The Mongolian National Chamber of Commerce and Industry (MNCCI), founded in 1960, has been a main driver of Mongolia’s private-sector development since the country adopted a free-market system in 1990. The MNCCI now has 19 branches around the country and actively cooperates with more than 40 international Chambers of Commerce and trade-promotion organisations worldwide.
The MNCCI houses the Mongolian National Arbitration Centre and regulates and issues Certificates of Origin, which are essential for Mongolia’s exporters to benefit from the country’s preferential treatment concerning trade and customs tariffs in 35 developed countries. The MNCCI also hosts and organises international trade missions to Mongolia.
Forging global business ties
Sambu Demberel, Chairman and CEO, explains that the MNCCI’s mission is to develop and promote a competitive private sector in Mongolia; to cement its position as a capable and influential advocacy organisation for the Mongolian business community and private sector through dialogue with government leaders; to assist companies and investors in Mongolia through providing business research, promotion and other services; and to continue to serve as a productive member of the international business community. The MNCCI is an active member of the International Chamber of Commerce (ICC), the Confederation of Asia-Pacific Chambers of Commerce and Industry (CACCI), the World Business Council for Sustainable Development (WBSCSD), the International Trade Centre (ITC), and the Organisation for Economic Cooperation and Development (OECD).
“Like all Chambers of Commerce around the world, the MNCCI focuses on what I call the ‘two Ps’, protection and promotion, including through policy advocacy,” Sambu Demberel says. He adds, “We protect the interests of the Mongolian business sector in relation to government bureaucracy, regulations and intervention. Concerning promotion, we serve as a support for businesses of all kinds, from microenterprises and SMEs to multinationals, both foreign and domestic. The MNCCI also functions as a kind of think tank to bring the latest global business trends to Mongolia’s private sector, such as corporate social responsibility, e-business, clean development and more. There are real changes occurring in business worldwide and we are making sure that Mongolia keeps pace with these changes.”
Ensuring sustainable development
One of the Chamber’s goals is to ensure that Mongolia’s economic development is sustainable. The MNCCI’s Sustainable Production and Consumption Department is working to promote the development of environmentally friendly and economically efficient industries and services by implementing “Cleaner Production” principles. The MNCCI is partnering with the Mongolian government and international organisations to create a National Cleaner Production Programme, which includes conducting energy audits to identify potential energy savings, offering specialised training on energy efficiency and energy-service-company services, introducing energy-management systems to companies, developing and implementing projects focused on increasing energy efficiencies, and raising awareness of energy-service-company services.

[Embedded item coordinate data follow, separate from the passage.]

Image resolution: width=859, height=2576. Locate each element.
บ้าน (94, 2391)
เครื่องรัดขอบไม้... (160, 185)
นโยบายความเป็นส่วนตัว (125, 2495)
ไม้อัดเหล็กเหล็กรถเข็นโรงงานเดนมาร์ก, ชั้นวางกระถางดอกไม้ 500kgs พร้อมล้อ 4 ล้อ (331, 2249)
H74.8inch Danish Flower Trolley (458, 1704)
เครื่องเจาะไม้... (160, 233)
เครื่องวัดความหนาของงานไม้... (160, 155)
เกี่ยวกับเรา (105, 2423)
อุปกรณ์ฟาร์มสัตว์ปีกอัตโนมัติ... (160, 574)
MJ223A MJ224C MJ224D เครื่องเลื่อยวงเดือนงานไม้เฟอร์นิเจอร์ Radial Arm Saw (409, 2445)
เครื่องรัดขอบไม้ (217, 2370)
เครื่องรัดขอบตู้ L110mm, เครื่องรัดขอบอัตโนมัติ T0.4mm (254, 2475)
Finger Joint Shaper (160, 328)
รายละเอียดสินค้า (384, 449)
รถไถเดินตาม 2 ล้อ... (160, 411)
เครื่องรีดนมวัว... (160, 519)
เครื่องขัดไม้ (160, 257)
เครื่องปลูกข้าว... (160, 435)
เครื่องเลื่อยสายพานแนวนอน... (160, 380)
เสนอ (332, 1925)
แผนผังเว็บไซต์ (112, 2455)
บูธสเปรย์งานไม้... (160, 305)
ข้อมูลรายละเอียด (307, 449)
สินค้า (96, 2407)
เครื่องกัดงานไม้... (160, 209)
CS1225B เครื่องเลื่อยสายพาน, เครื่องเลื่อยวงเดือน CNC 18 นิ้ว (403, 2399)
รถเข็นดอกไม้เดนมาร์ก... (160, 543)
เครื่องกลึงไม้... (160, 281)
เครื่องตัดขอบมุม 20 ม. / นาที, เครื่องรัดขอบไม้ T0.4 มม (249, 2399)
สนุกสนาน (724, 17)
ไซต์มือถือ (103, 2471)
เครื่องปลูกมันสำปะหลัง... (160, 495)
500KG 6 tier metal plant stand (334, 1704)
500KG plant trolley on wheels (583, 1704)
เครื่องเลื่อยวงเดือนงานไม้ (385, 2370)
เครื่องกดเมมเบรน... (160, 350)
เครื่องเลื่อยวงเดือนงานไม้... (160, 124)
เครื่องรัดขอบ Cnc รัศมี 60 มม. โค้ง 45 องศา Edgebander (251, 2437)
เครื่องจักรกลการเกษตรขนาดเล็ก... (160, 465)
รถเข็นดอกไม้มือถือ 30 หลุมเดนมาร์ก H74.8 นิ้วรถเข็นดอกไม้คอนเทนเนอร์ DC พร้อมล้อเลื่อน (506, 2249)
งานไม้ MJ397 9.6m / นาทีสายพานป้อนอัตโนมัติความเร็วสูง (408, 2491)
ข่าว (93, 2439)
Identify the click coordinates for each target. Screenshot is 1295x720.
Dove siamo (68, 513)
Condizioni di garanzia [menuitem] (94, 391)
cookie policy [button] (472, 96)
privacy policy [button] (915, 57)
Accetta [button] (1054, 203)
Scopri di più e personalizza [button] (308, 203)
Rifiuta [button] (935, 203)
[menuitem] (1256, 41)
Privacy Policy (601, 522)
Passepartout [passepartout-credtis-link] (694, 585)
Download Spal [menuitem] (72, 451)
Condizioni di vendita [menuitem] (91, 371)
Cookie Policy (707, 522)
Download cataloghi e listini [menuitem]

Another priority for the MNCCI is to improve Mongolia’s ranking by Transparency International. Sambu Demberel explains, “We are trying to push the government, advise the government, and work together with the government to promote transparency. Many reforms have already been launched, including on environmental protection, reducing red tape for business, simplifying licensing and other processes, and reducing excessive regulations. Although the results are not yet fully satisfactory, we are working with the government to make more progress.”
Promoting private-sector diversification
The MNCCI is also promoting the diversification of Mongolia’s private sector, including fostering the development of non-minerals exports through a new strategy document on “Non-Minerals Export Promotion”. “Mongolia’s business sector is mainly SMEs but there is little diversity. In addition, the economy is mainly ‘brown’ and we want to make it mainly ‘green’ as soon as possible,” Sambu Demberel says.
Cutting the cost of loans for private enterprises is another key goal for the Chamber, which is dedicated to bringing interest rates down. Sambu Demberel points out, “The new government understands that there should be affordable tools for businesses to develop. The government has established an SME fund and is issuing bonds for certain products, including cashmere, wool, meat and construction materials.”
While many challenges for the private sector remain, Sambu Demberel is encouraged by the progress being made under the new government, including the implementation of new regulations concerning foreign investment and the stock exchange. The government is also considering environmental targets, including a 10% rise in Mongolia’s energy efficiency by 2020 along with a rise to 20% of the percentage of energy produced from renewable resources and a 20% reduction in CO2 emissions. Sambu Demberel says, “The new government is strongly promoting an open, free-market, ‘green’ economy in Mongolia and we need to get this message to investors all over the world. We are trying to diversify our economy and increase our exports, including to the EU. We want to export all kinds of products to our neighbours and beyond. The MNCCI will continue to serve as an advocate and support system for domestic and foreign companies in Mongolia.”